■ Tarefa proposta
Com base no trecho sobre educação e disciplina, responda:
(a) O que cada educador deveria fazer antes de tudo?
(b) Quantos alunos formavam o grupo da primeira abordagem, e qual era a faixa etária deles?
(c) O que os dois alunos sentados na mesma mesa disputavam?

■ Trecho do documento
Ao educador resta dar-lhes orientação, e esta orientação poderá ou não lapidar de forma positiva parte do seu caráter. Ele sabe também que não é o responsável pelo destino do seu educando, afinal de contas, não é nem pelo seu próprio. Mas, aquele mínino que ele dá, pode fazer grande diferença na mão desse jovem. De posse desse mínino recebido, poderá o aluno se conduzir de uma forma mais consciente, com maiores chances de acertos, e isso é tudo que pode ser feito.

Isso nos faz lembrar que, cada educador, deveria antes disciplinar a si mesmo. Deveria primeiro compreender seu mundo, estar consciente dos seus limites e do seu papel; ter sua própria casa em ordem, antes de se propor a arrumar a casa alheia.

De que adianta a disciplina através de alguma forma de coação, se chegará um momento onde nossas recompensas não mais terão o efeito “disciplinador” sobre aqueles que fomos encarregados de tentar domesticar? Precisamos compreender de uma vez por todas que o tradicional modelo de castigo e recompensa apenas degrada e corrompe o indivíduo, criando um homem preguiçoso, insensível à sua obra; aquele sujeito que vê na obtenção da vantagem sua razão de viver.

Este modelo não é capaz de construir decência ou algum sentimento de respeito em quem quer que seja. Tire-lhe o prêmio, e você não terá mais o animal amestrado que obedece como um fantoche em troca de méritos ou agrados.

Uma Experiência cognitiva capaz de transformar a prática pedagógica...
A prática poderá ser realizada em grupo ou de forma individual, em qualquer ambiente externo ou interno.

Há alguns anos atrás, fizemos uma abordagem lúdica em sala da aula cujo rendimento cognitivo extrapolou até as nossas mais exageradas expectativas. Por iniciativa pessoal decidimos fugir do processo linear e inflexível das técnicas cognitivas tradicionais centradas em normas, a nosso ver, ultrapassadas.

Inicialmente não tínhamos uma ideia concreta dos resultados, pois era algo novo, uma abordagem nunca vista dentro da didática escolar regular. E claro, nada disso fazia parte da pauta curricular. Era um processo informal, fora das vistas da direção, e começou como uma simples brincadeira no período do intervalo, ou recreio.

A primeira abordagem foi com um grupo de 20 alunos com faixa etária entre 8 e 10 anos de idade. Uma vez por semana tínhamos uma oficina de pintura e desenho com esse grupo. Num certo ponto do ano letivo, durante uma pequena discussão entre dois alunos, que sentados numa mesma mesa com folhas individuais cartonadas em mãos, disputavam o mesmo potinho de tinta para colorir uma árvore semelhante. Questionei por que não compartilhavam da tinta, sem conflitos.

Um deles afirmou que, como pegara o pote de tinta primeiro, deveria pintar antes do outro a sua árvore. Mas, enfatizou que, tão logo concluísse a sua, o outro poderia usá-lo. Perguntei se não seria possível a ambos, sem disputas, molhar ao mesmo tempo seus pincéis no mesmo potinho, sem, contudo, pertencer exclusivamente a nenhum dos dois.

■ Dados registrados
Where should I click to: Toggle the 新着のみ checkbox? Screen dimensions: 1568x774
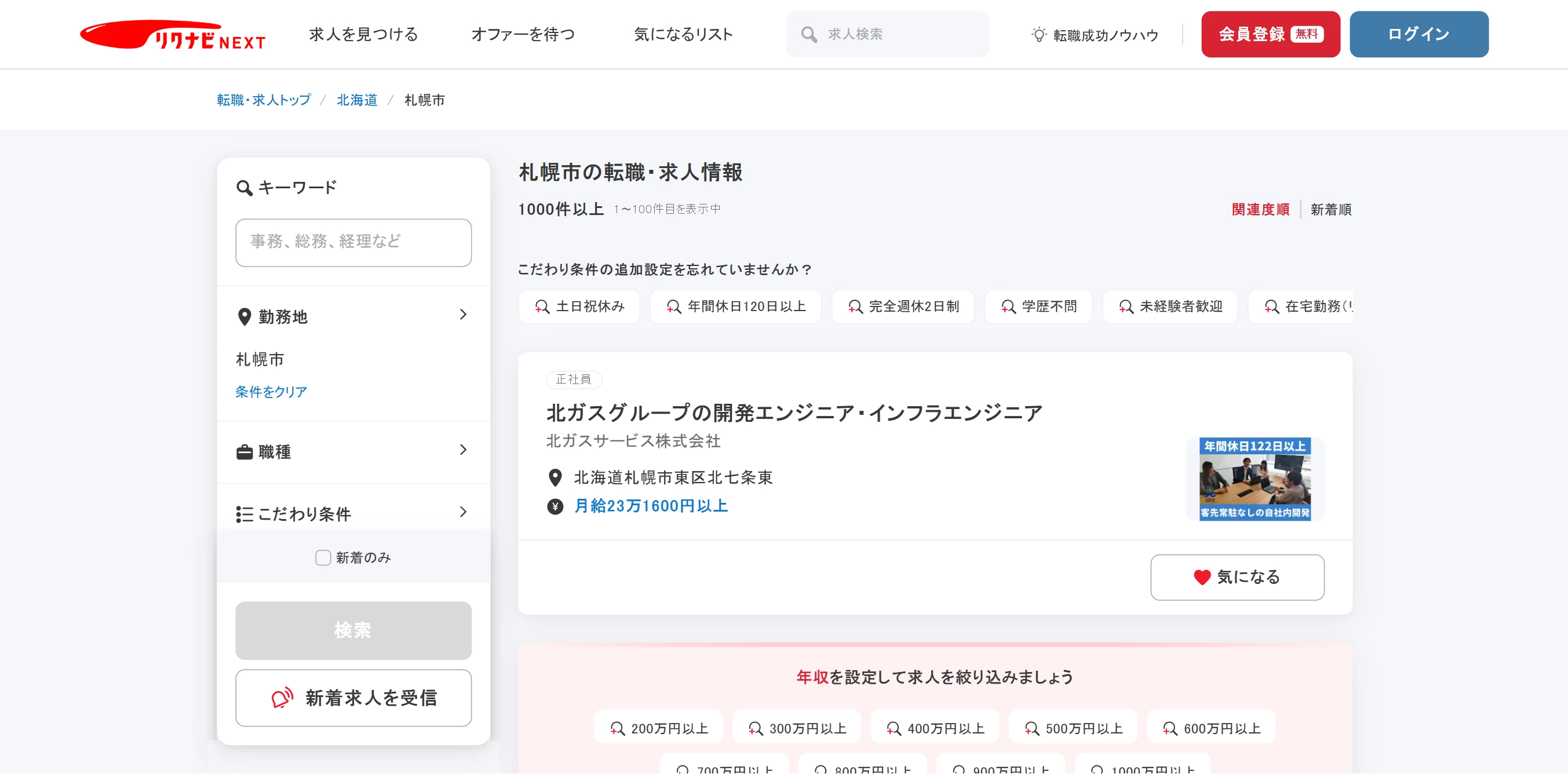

■ Resultado da tarefa
(a) Disciplinar a si mesmo.
(b) 20 alunos, com idade entre 8 e 10 anos.
(c) O mesmo potinho de tinta, para colorir uma árvore semelhante.